**AIM OF THE TASK:**
Could you change "second" to "third" in the items from the start through the line holding "Action: [x=788, y=46]", inclusive, and write those lines out again with nothing else altered and the pictures left out?
======== PROVIDED MATERIAL
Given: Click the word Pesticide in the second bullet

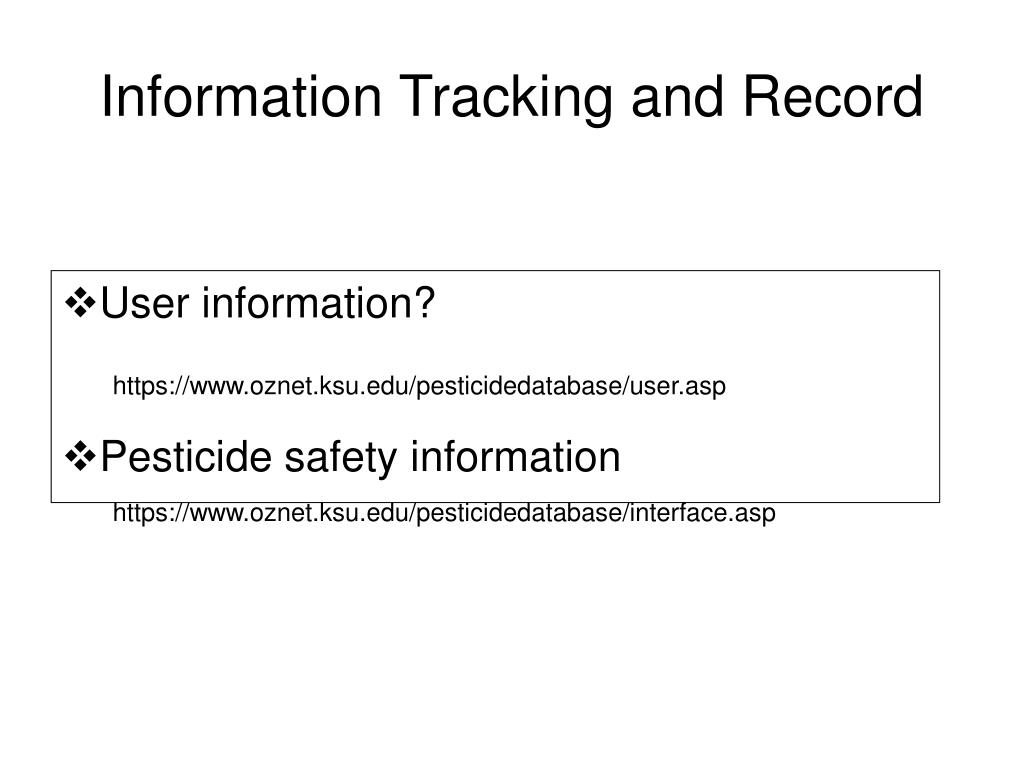Looking at the screenshot, I should pyautogui.click(x=186, y=456).
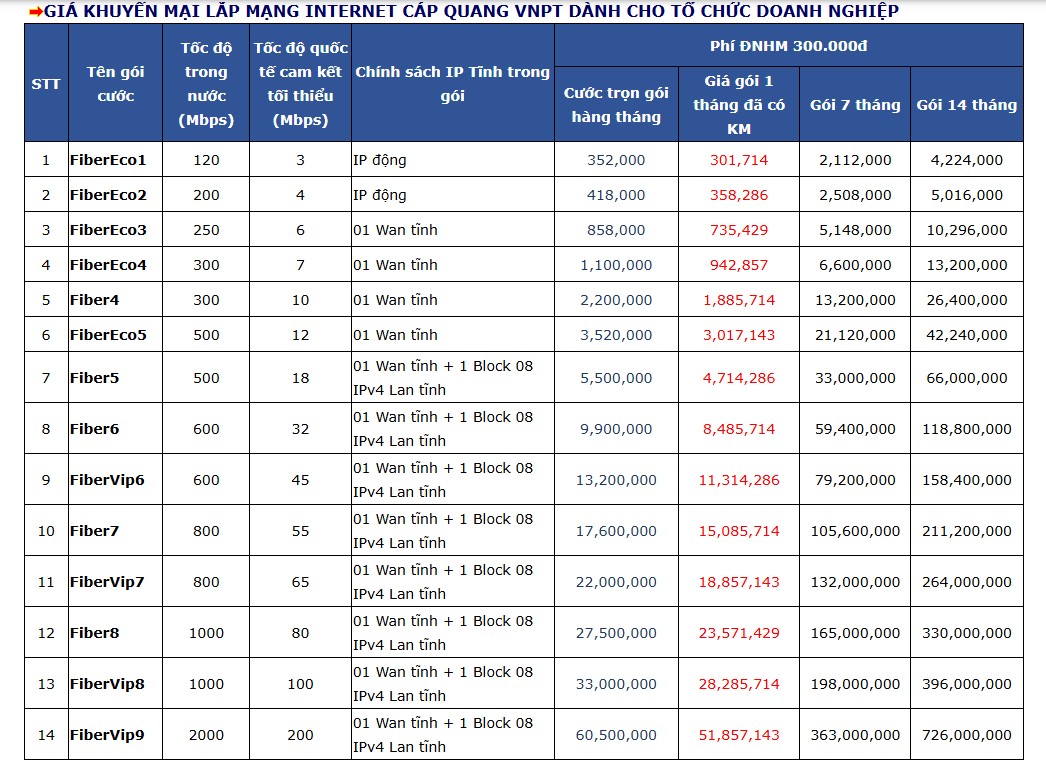
Task: Select the 'Phí ĐNHM 300.000đ' header cell
Action: [x=788, y=46]
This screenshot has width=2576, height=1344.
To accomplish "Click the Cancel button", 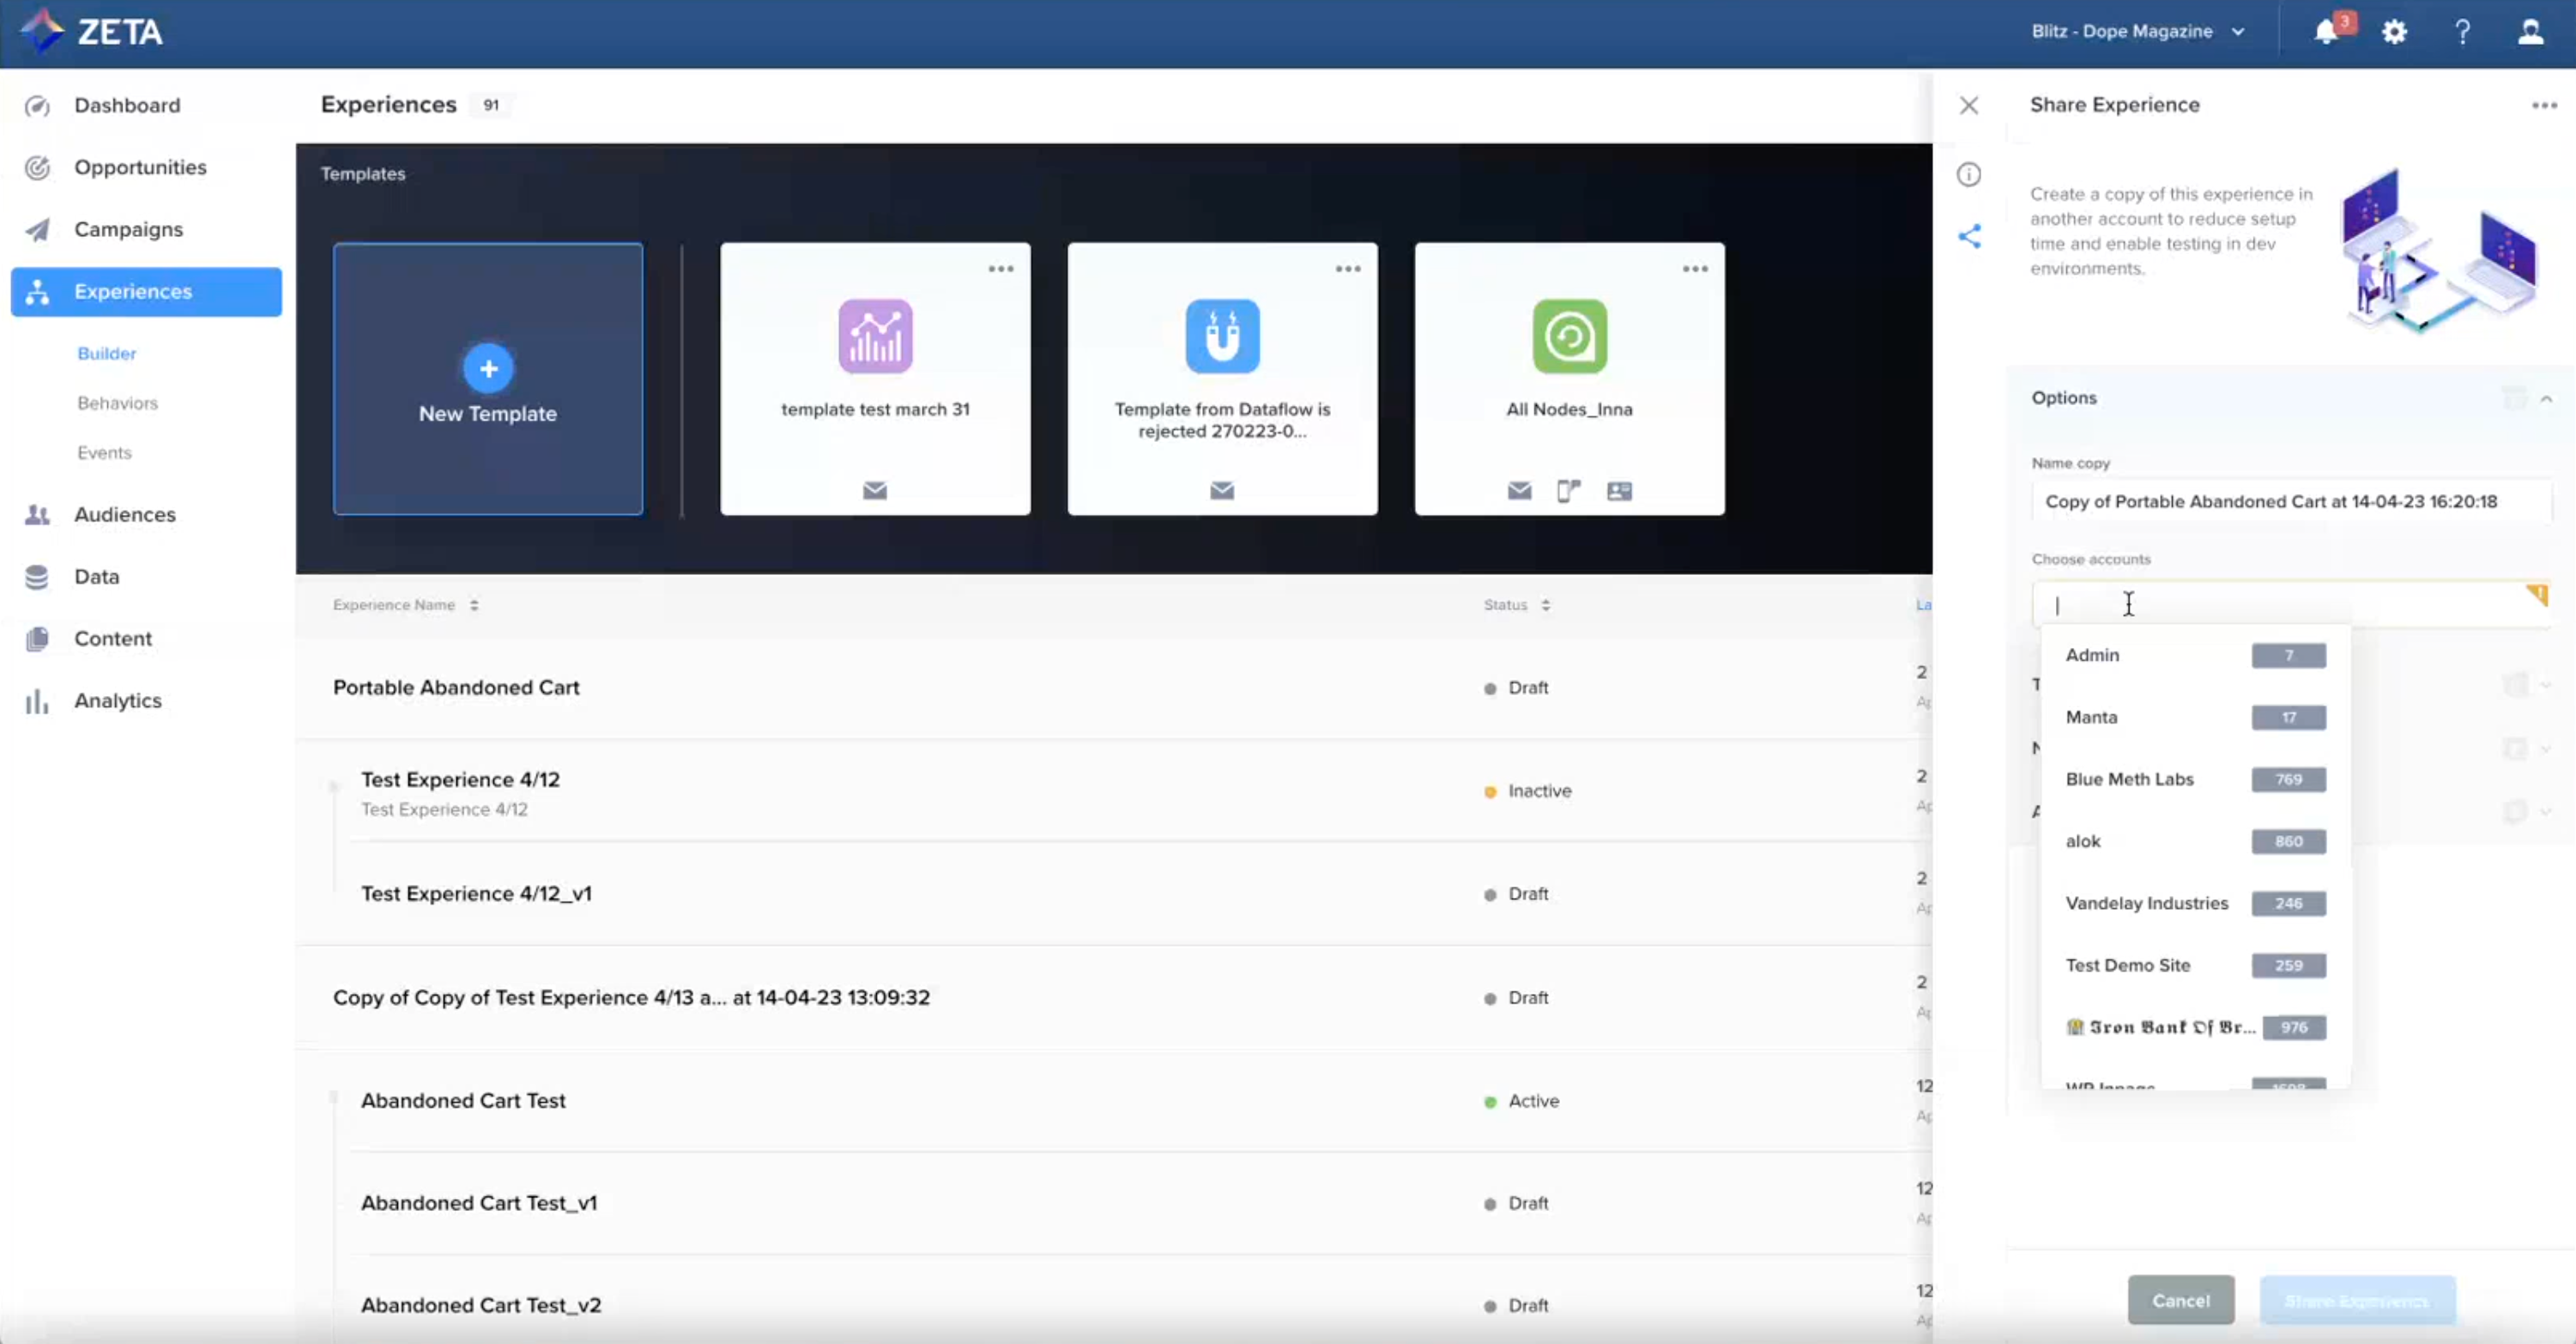I will (2180, 1300).
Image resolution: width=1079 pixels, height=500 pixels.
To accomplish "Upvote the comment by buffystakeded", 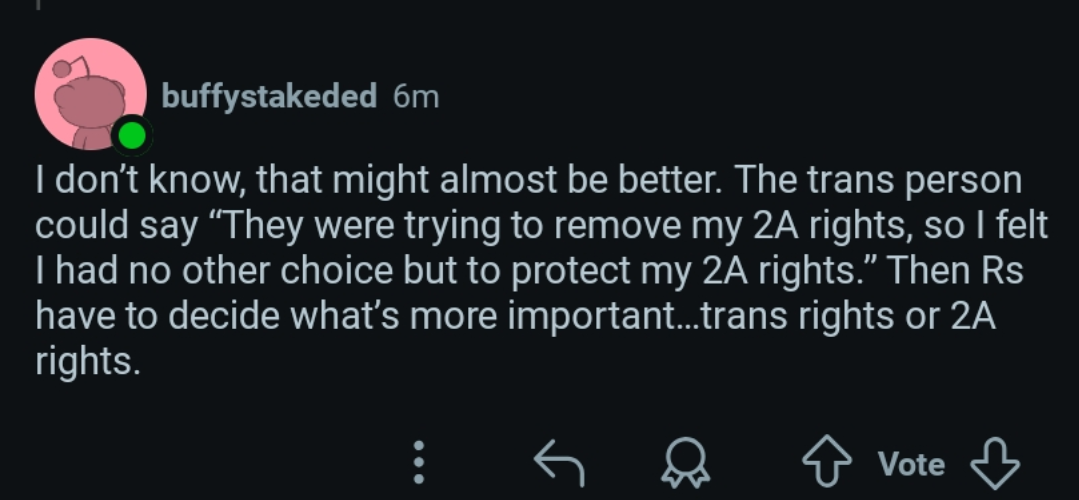I will [826, 463].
================
**THE RESULT:**
Given: Click the word Pesticide in the third bullet

Looking at the screenshot, I should pyautogui.click(x=186, y=456).
Task: Select the 'Phí ĐNHM 300.000đ' header cell
Action: [x=788, y=46]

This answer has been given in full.